Saudi jails Islamist who incited protests on Twitter
The defendant received eight years on charges of inciting protests, mocking the monarch and criticizing the security services
A Saudi court on Sunday jailed an Islamist for eight years on charges of inciting protests, mocking the king and criticizing the country’s security services on Twitter, official news agency SPA reported.
The unidentified defendant was been convicted of inciting “families of those arrested for security reasons to protest by publishing Tweets and videos on YouTube,” justice ministry spokesman Fahd al-Bakran was quoted by SPA as saying.
Prosecutors also found the defendant guilty of “mocking” King Abdullah in addition to criticizing security services for arresting “promoters of extremists ideology.”
The court also banned the sentenced Saudi citizen from posting on social media or traveling for eight years.
While security forces have previously arrested the accused on similar charges, they were freed after pledging to refrain from such rhetoric again.
Not support allowed
The sentence came two days after the Saudi interior ministry published a list of “terror” groups including the Muslim Brotherhood, al-Nusra Front, which is al-Qaeda’s official Syrian affiliate, and the Islamic State of Iraq and the Levant, another jihadist group fighting in Syria and Iraq.
Saudi Arabia’s interior ministry has said it will prosecute those who back such groups “financially or morally,” or seek to promote them in the media and on social networks.

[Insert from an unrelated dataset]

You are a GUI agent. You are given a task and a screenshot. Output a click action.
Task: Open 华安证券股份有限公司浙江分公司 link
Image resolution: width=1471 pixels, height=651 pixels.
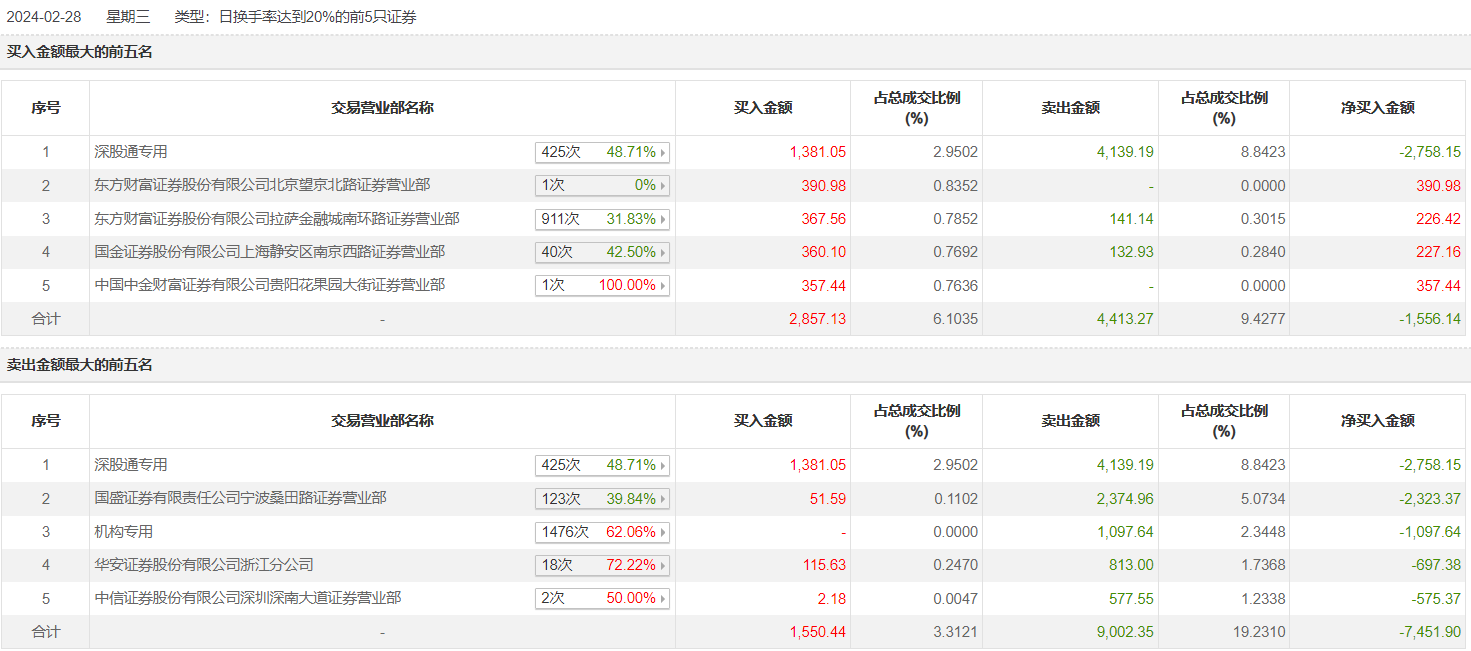tap(204, 565)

It also forbids “participation in, calling for, or incitement to fighting in conflict zones in other countries” as well as calling for demonstrations or taking part in them.

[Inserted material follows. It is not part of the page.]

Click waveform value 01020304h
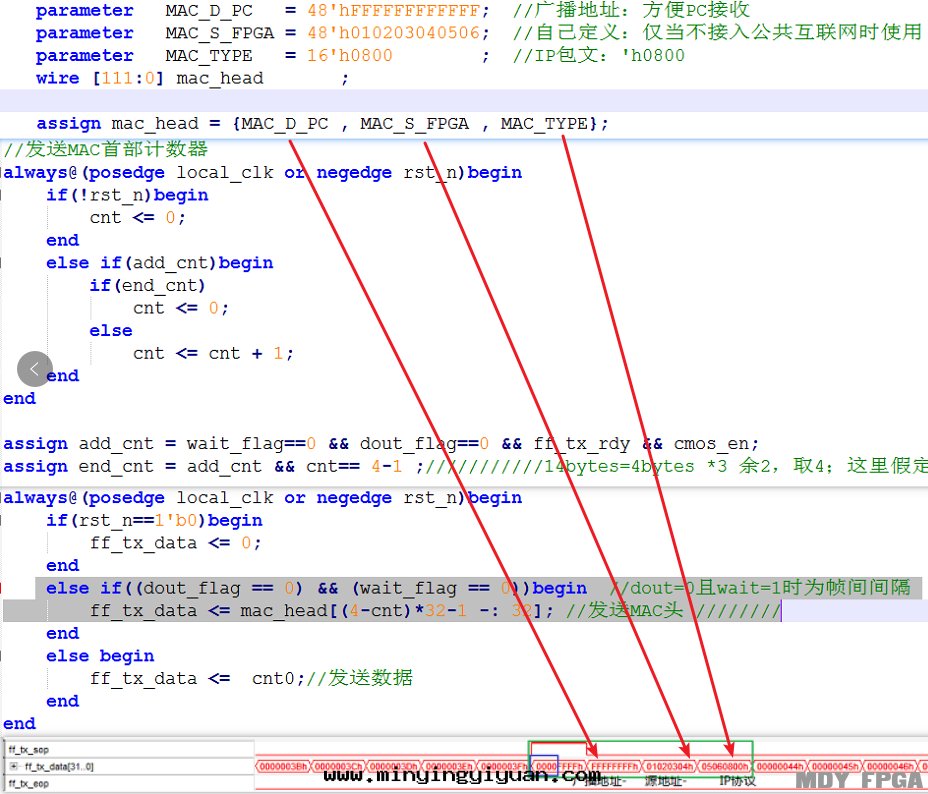 tap(663, 766)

Last month, King Abdullah announced courts would issue jail terms of up to 20 years for anyone belonging to “terrorist groups” and fighting abroad.
It is believed scores of Saudis have joined Islamist extremists fighting in Syria.
Saudi officials have issued stern warnings against volunteers from the kingdom heading to fight alongside the mainly Sunni rebels battling Syrian President Bashar al-Assad’s forces.
Riyadh established terrorism courts in 2011 to try dozens of Saudi nationals and foreigners accused of belonging to al-Qaeda or of involvement in the wave of bloody attacks that swept the country from 2003.